# GOV.UK structural network adjacency
We work through a tutorial to learn about key network metrics and statistics based on this [blog post](https://programminghistorian.org/en/lessons/exploring-and-analyzing-network-data-with-python#fnref:import). 

We will be using the [GOV.UK structural network adjacency list](https://ckan.publishing.service.gov.uk/dataset/gov-uk-structural-network-adjacency-list?utm_source=ckan) data for this tutorial. This shows the connections (edges) between source and sink pages (nodes).

This tutorial will take us through the basics of network visualisations and analysis using NetworkX and Python visualisation tools. The data itself doesn't matter so much, we are learning the principles of graph theory and `networkx` functionality.

For further ideas see the [list of algorithms](https://networkx.github.io/documentation/stable/reference/algorithms/index.html) available for use with networkx.

In [None]:
from IPython.core.interactiveshell import InteractiveShell
import community
import networkx as nx
import os
import pandas as pd

from holoviews.element.graphs import layout_nodes
import holoviews as hv
import holoviews.operation.datashader as hd

# Enable multiline outputs in this notebook
InteractiveShell.ast_node_interactivity = "all"

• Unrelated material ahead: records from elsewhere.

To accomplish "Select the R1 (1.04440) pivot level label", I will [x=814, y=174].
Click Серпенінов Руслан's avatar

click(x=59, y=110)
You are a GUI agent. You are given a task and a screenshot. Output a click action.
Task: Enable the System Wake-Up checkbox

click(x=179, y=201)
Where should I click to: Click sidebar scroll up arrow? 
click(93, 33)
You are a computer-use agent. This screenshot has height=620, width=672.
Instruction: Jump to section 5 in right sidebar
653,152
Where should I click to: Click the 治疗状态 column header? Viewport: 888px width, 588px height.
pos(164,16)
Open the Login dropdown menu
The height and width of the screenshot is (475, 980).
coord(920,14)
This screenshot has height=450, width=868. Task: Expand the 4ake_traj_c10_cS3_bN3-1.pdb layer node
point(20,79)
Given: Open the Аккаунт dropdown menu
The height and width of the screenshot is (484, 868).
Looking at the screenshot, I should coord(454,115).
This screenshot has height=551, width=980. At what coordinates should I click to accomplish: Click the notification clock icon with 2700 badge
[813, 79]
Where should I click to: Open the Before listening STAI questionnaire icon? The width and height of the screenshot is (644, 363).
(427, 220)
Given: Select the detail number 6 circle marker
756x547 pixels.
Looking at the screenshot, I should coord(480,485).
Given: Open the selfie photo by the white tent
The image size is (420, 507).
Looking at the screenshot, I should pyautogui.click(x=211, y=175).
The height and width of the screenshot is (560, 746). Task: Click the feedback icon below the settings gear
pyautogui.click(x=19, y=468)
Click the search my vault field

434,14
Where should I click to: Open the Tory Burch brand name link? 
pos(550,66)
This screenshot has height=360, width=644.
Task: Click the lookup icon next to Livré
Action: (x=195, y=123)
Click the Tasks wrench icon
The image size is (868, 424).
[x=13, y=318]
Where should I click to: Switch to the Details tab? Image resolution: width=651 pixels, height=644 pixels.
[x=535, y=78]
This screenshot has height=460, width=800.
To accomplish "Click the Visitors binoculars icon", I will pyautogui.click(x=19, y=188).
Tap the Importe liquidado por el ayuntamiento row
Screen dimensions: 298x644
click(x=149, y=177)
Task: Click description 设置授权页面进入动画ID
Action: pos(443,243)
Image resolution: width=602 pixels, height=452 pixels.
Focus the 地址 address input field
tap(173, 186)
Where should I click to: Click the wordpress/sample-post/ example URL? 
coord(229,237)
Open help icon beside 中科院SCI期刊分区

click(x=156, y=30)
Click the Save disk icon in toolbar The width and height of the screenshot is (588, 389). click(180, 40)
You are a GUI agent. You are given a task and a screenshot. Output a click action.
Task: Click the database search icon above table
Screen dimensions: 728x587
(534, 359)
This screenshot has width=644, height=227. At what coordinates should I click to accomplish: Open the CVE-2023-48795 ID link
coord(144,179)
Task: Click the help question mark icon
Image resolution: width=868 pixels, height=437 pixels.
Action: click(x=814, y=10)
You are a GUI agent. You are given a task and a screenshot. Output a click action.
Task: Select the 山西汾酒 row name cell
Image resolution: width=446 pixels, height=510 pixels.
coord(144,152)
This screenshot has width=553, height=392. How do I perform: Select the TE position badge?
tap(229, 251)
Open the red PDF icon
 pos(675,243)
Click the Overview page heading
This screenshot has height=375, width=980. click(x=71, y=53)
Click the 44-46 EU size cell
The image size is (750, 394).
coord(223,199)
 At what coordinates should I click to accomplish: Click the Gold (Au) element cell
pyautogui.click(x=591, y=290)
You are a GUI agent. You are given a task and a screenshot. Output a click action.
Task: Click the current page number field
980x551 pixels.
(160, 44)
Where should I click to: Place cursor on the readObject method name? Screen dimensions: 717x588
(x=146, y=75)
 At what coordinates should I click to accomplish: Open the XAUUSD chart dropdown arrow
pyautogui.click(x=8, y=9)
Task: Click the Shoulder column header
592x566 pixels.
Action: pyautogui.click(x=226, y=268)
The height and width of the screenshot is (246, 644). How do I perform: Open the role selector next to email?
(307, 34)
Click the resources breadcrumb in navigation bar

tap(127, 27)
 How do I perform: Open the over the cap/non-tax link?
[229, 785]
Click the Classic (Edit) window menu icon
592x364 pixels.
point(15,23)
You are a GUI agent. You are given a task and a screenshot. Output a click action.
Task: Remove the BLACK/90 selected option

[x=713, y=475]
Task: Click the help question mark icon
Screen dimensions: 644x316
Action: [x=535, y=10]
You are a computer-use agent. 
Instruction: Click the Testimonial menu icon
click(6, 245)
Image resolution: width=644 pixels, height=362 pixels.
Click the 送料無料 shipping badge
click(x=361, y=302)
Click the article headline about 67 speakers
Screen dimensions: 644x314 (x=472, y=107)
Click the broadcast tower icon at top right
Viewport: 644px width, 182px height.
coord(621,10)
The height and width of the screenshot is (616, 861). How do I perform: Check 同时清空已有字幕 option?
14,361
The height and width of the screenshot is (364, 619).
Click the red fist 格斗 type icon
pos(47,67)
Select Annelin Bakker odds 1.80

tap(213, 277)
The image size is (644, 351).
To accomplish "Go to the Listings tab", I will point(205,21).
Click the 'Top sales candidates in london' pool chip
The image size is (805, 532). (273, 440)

# Enable interactivity for plots
hv.extension("bokeh")

## Reading the data
Rather than use the method of reading in the data used in the Quaker tutorial, we will opt for an approach using pandas.

Make sure to [download the data]((https://ckan.publishing.service.gov.uk/dataset/gov-uk-structural-network-adjacency-list?utm_source=ckan)), and place it in the `data/processed_network` folder at the parent-level of this repository. Alternatively, read in the data directly from the internet.

In [None]:
# Define a relative path to the data
input_dir = os.path.join("..", "..", "data", "processed_network")
data_path = os.path.join(input_dir, "structural_network_adjacency_list_20190301.csv")
data_path

# Read in the data downloaded locally
df_edges = pd.read_csv(data_path)
df_edges

In [None]:
# Define the URL to the data
data_url = "https://assets.publishing.service.gov.uk/media/5cde7160ed915d439fafebef/structural_network_adjacency_list_20190301.csv"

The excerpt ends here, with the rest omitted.